Passage to read »
Anyway, I got to talking with the guys sitting behind me, since they had ouenka papers and I had no clue where to get one; turns out I'd missed someone handing them out. They were nice enough to give me one of theirs, "we can share ours, the only new cheers we don't know are Blanco and Nomoto's, really." It turned out they were both from Aichi prefecture but just started college in Tokyo, and one of the guys went to the same high school as outfielder Atsushi Fujii, so we reviewed his cheer song together, "just in case he actually plays today", and then they were like "Why the hell are YOU a Dragons fan?" and I had to explain that I'm really a Fighters fan, started cheering the Dragons several years ago thanks to a close friend in Gifu, and now I really just love Morino and despise the Giants. They were cool with that.
So, anyway. Amidst the chaos of the discombobulated ouendan, I managed to kinda pick up Tony Blanco's new ouenka. It has a fanfare which I decided was irrelevant, and then a semi-catchy actual song...
Ima da koko de misero, aoki toushi tagirasete
Teki o hirumaseru ichida, hanate, haruka kanata
Kattobase, Blanco! (Yomiuri taose o!)
You gotta love this video because of the guys in front of me giving the middle finger to the Giants bleachers every time they yelled the last part, which means "DEFEAT THE GIANTS!"
The cool thing is, Blanco led off the 2nd inning with a single, and then Wada followed it up with a single, and then Ibata followed THAT up with a double to score Blanco and make it 1-0! We changed to the Uchimakure chance theme and that led to consecutive sac flies to center by Kei Nomoto and Motonobu Tanishige to make it 3-0!
The Dragons widened their lead to 5-0 in the 5th inning when Araki led off with a single, Ohshima bunted him up successfully (in the first inning Araki had led off with a double and then got out at third on a terrible bunt by Ohshima, so), and then Morino singled to right-center! Araki almost scored but had to go back and hold at third, and in the meantime as the ball was thrown towards home, Morino managed to stretch it into a double, headsliding into second base safely. Woo! Tony Blanco then hit a single that scored the other two guys, and Wada walked, and THEN the Giants took out Gonzalez, put in Satoshi Fukuda (seriously, "dare aitsu?") who got a double play to end the inning.

Required actions »
(a) In the baseball game account, which player hit the double that scored Blanco in the 2nd inning?
(b) Set down the part of the baseball game account that begins at the words "Anyway, I got" and ends after the words "cool with that.".
(c) Carry the baseball game account further, picking up after its final sentence.

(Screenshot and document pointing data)

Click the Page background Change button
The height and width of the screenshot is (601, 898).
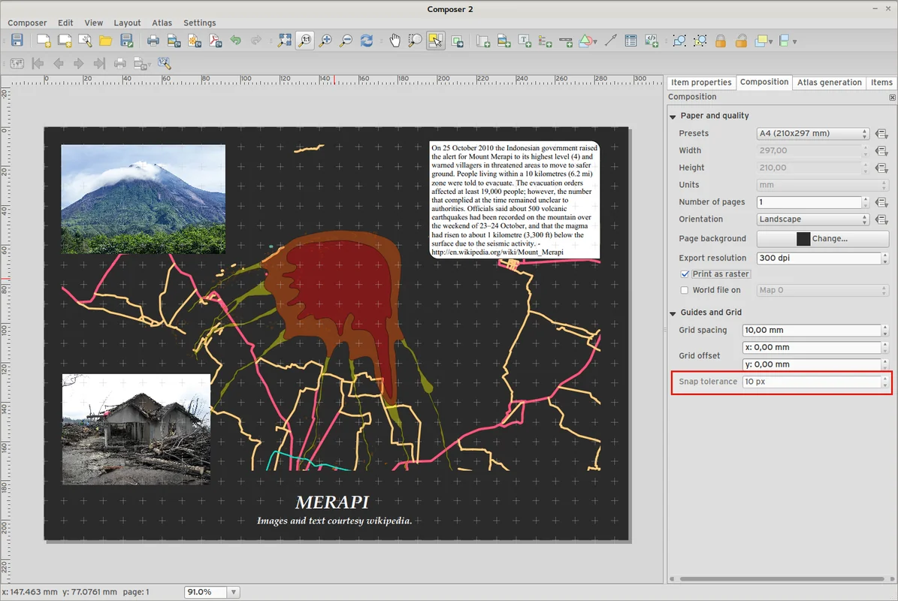822,239
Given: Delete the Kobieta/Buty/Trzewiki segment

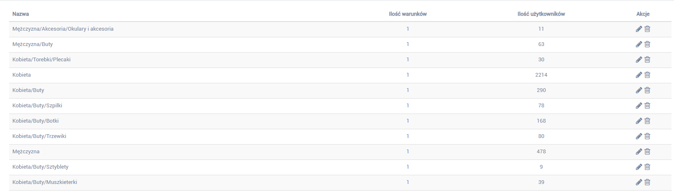Looking at the screenshot, I should (x=648, y=136).
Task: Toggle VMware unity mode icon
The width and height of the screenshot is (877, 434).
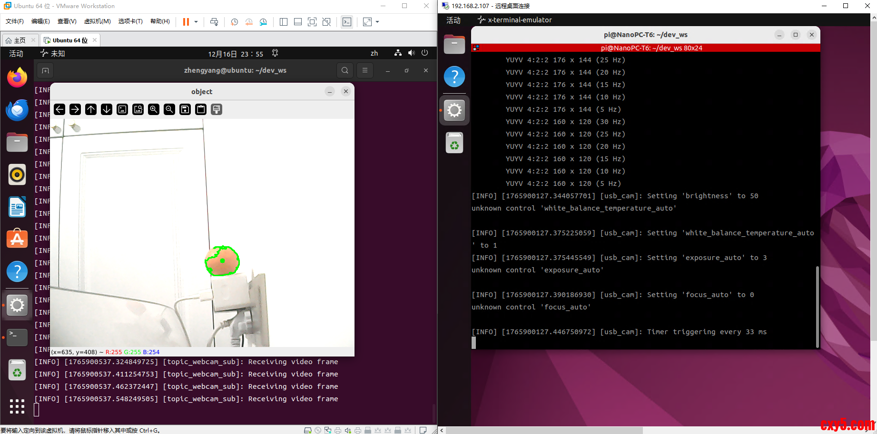Action: (326, 22)
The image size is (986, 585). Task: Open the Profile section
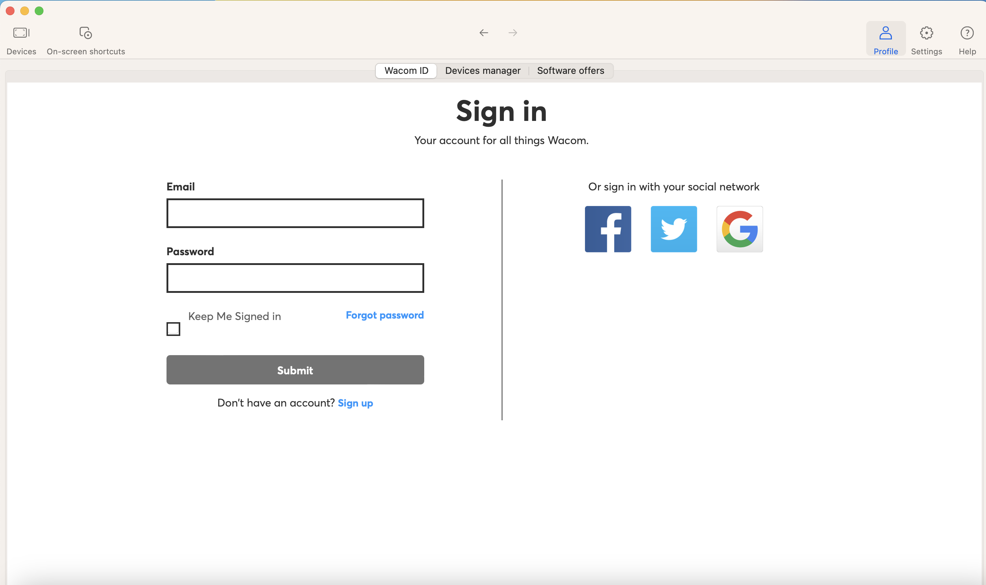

Answer list »
(a) Ibata

(b)
Anyway, I got to talking with the guys sitting behind me, since they had ouenka papers and I had no clue where to get one; turns out I'd missed someone handing them out. They were nice enough to give me one of theirs, "we can share ours, the only new cheers we don't know are Blanco and Nomoto's, really." It turned out they were both from Aichi prefecture but just started college in Tokyo, and one of the guys went to the same high school as outfielder Atsushi Fujii, so we reviewed his cheer song together, "just in case he actually plays today", and then they were like "Why the hell are YOU a Dragons fan?" and I had to explain that I'm really a Fighters fan, started cheering the Dragons several years ago thanks to a close friend in Gifu, and now I really just love Morino and despise the Giants. They were cool with that.

(c)
Then, yeah, Yoshimi ran into a bit of a rough spot in the Giants' half of the 5th. Shinnosuke Abe led off with a double, and then Seung-Yeop Le singled, which put Abe at third. Sakamoto also singled, which scored Abe to make it 5-1. Matsumoto, who is having a monster start so far, grounded out to third and advanced the runners (I'd hoped Morino would make a play at somewhere besides first, but it didn't work out that way), not that it mattered as OCD hit one of his signature low line drive home runs into the Giants' cheering section to make it 5-4. Grumble.
But it worked out okay. I got out my towel to cheer for Morino again in the 7th inning, the guys behind me were like "Your guy is kicking butt tonight!", and then Morino hit a double into the gap in left-center! Immediately after that Tony Blanco also hit the ball to center. Morino scored, and Blanco tried to stretch it into a double and found himself out at second, but at least he got the run in. 6-4.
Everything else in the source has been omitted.